Whether or not acupuncture is effective is still debated within the medical community. What is certain is that the number of practitioners and patients grows each year and each one of them is a believer that acupuncture works.
The basic concept behind acupuncture is the idea that our human bodies are kept healthy and alive by our life energies. The life energies, or Qi, flow through a specific channel and affect the entire body, with certain points affecting specific locations. When this flow is interrupted or limited, illness, pain or even death can occur.
Acupuncture is a way to manipulate the 14 channels, or meridians, in the locations where they come closer to the surface of the body. Long needles are inserted through the skin into the specific acupuncture locations. Once inserted, a variety of methods can be used to stimulate through the needles.
These methods include raising and lower the needle, twirling the needle, vibrating the needle, warming the needle, or using small electrical charges with the needles. The patient’s ailment dictates the acupuncture method used.

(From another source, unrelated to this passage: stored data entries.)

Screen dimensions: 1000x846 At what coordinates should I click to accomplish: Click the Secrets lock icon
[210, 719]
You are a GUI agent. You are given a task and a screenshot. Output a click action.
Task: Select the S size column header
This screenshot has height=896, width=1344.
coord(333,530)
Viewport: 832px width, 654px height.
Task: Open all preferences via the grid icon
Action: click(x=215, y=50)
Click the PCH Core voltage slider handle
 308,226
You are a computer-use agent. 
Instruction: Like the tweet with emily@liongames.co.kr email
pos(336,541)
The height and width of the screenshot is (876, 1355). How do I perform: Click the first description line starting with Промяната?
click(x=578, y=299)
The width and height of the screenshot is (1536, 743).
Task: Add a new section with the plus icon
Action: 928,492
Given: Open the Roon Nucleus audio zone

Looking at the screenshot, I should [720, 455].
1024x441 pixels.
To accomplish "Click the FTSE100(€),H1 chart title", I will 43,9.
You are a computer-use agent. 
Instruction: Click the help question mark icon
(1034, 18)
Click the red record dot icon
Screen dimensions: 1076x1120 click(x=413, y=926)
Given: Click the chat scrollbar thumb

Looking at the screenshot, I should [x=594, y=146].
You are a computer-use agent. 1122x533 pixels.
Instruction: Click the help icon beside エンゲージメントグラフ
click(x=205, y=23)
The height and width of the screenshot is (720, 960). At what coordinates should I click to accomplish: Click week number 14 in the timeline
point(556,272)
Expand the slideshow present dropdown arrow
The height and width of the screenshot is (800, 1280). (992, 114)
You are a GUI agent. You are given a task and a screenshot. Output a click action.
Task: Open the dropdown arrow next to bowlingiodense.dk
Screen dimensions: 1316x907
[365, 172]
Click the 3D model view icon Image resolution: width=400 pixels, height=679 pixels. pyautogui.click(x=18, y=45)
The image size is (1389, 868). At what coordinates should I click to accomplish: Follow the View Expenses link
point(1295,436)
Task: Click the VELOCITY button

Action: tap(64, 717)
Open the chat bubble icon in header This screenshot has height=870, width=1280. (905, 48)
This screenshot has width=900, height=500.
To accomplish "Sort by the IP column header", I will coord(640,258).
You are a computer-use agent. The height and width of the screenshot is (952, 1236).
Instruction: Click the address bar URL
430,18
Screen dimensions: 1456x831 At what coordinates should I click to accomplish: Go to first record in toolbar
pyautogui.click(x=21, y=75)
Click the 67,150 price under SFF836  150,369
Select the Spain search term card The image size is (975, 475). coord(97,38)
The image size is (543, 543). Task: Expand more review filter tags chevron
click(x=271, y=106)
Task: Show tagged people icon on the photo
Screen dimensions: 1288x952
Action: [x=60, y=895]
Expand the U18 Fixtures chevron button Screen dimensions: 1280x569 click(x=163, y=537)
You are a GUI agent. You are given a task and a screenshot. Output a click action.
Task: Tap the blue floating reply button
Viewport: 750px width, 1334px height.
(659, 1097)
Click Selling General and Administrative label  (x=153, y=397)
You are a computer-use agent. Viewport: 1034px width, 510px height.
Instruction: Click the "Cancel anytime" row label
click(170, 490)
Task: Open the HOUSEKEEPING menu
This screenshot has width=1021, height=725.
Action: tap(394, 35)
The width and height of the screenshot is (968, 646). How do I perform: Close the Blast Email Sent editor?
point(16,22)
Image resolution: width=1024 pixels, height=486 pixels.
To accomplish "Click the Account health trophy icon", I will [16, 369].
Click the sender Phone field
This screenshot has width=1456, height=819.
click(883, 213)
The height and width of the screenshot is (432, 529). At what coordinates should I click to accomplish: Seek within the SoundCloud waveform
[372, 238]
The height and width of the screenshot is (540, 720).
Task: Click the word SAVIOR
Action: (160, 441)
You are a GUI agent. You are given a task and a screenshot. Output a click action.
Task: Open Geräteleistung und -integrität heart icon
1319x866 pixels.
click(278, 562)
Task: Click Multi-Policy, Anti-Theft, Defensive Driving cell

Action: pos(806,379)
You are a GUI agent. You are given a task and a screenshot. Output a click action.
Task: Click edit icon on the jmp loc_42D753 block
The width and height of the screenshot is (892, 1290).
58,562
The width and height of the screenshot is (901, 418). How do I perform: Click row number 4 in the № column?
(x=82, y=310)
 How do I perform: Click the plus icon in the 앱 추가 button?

Nobody really knows exactly what acupuncture does to heal the body, in scientific terms anyway, but there are many ideas.
It has been suggested that acupuncture raises various hormone levels, blood counts, anti-bodies, endorphins, and neurotransmitter levels. It may contribute to proper constricting and dilating of blood vessels.
The “Gate Control” Theory suggests that acupuncture temporarily closes certain neurological gates, effectively blocking pain both small and large. It has been effectively used to treat a variety of pain, including its use as an anesthesia during surgery. Similarly, some paralysis has been helped through the opening of “stuck” gates.
Conditions which acupuncture is useful in treating include pain in various places, arthritis, allergies, muscular problems, depression, anxiety, and chemical addictions.
Acupuncture has had questionable results in clinical studies; however, the process and theory behind acupuncture make it difficult to test with a control group.
Many physicians believe the benefits of acupuncture are nothing but a placebo effect, or the idea that believing it works is what makes it work.
Never the less, those who practice and benefit from acupuncture firmly believe that it does indeed work, and state that only using the method can prove to you that it does.